Using LINQ, I am having trouble querying my DbContext in an efficient way.
The database contains 700,000 over entities which have a date and a name and other information.
In my code, I have a new list of objects (which can potentially have 100,000 elements) coming in and I would like to query my database and deduct which information are new entity or which information are existing entities that needs to be updated.
I would like to do it in a very efficient way (with a single query if possible).
This is my code :
public class MyDbContext : DbContext
{
public DbSet<MyEntity> MyEntities { get; set; }
}
public class MyEntity
{
[Key]
public Guid Id { get; set; }
public DateTime Date { get; set; }
public string Name { get; set; }
public double Amount { get; set; }
public string Description { get; set; }
}
public class IncomingInfo
{
public DateTime Date { get; set; }
public string Name { get; set; }
public double Amount { get; set; }
}
public class Modifier
{
public void AddOrUpdate(IList<IncomingInfo> info)
{
using (var context = new MyDbContext())
{
//Find the new information
//to add as new entities
IEnumerable<MyEntity> EntitiesToAdd = ??
//Find the information
//to update in existing entities
IEnumerable<MyEntity> EntitiesToUpdate = ??
}
}
}
Can someone help me constructing my query?
Thank you very much.
Edit :
Sorry I forgot to explain how do I consider two entities equal.

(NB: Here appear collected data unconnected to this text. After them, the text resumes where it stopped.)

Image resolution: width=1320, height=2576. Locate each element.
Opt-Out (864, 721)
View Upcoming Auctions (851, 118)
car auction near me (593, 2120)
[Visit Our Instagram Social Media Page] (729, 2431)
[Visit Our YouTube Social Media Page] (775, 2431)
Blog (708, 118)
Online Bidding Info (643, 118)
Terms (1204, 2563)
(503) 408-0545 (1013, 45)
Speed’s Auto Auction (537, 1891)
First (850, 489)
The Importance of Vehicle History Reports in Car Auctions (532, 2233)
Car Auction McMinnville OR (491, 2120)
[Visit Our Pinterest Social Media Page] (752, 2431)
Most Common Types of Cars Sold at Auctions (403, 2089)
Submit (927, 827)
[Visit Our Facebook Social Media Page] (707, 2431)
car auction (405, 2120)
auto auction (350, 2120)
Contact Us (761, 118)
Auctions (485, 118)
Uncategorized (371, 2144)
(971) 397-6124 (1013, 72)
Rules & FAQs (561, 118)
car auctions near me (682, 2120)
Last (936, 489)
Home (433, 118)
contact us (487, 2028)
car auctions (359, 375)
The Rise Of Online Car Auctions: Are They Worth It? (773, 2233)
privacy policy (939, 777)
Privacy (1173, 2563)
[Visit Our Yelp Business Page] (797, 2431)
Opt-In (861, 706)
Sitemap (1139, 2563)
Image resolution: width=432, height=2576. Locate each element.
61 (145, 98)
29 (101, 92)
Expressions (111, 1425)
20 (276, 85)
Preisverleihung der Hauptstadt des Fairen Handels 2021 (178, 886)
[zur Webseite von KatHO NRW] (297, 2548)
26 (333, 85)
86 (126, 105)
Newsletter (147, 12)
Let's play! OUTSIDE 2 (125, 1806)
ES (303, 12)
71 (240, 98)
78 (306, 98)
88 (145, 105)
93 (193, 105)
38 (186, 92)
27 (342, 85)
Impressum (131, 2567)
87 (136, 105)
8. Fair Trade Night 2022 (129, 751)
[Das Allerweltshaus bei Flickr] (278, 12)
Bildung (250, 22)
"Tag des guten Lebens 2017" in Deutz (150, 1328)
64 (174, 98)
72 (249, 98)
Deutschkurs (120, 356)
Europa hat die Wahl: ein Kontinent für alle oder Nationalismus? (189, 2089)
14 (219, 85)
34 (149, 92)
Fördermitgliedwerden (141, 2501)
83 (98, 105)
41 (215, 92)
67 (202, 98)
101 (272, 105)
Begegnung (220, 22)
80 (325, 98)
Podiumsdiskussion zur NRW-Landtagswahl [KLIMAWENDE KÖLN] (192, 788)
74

There are equal if the Date and the Name property are identical.
I first tried to build a predicate using LinqKit PredicateBuilder without much success (encountered the error of parameter too large, had to make multiple queries which took time).
So far the most successful way I found was to implement a LEFT OUTER join and join the incoming list to the DbSet
Which I implemented this way :
var values = info.GroupJoin(context.MyEntities,
inf => inf.Name + inf.Date.ToString(),
ent => ent.Name + ent.Date.ToString(),
(inf, ents) => new { Info = inf, Entities = ents })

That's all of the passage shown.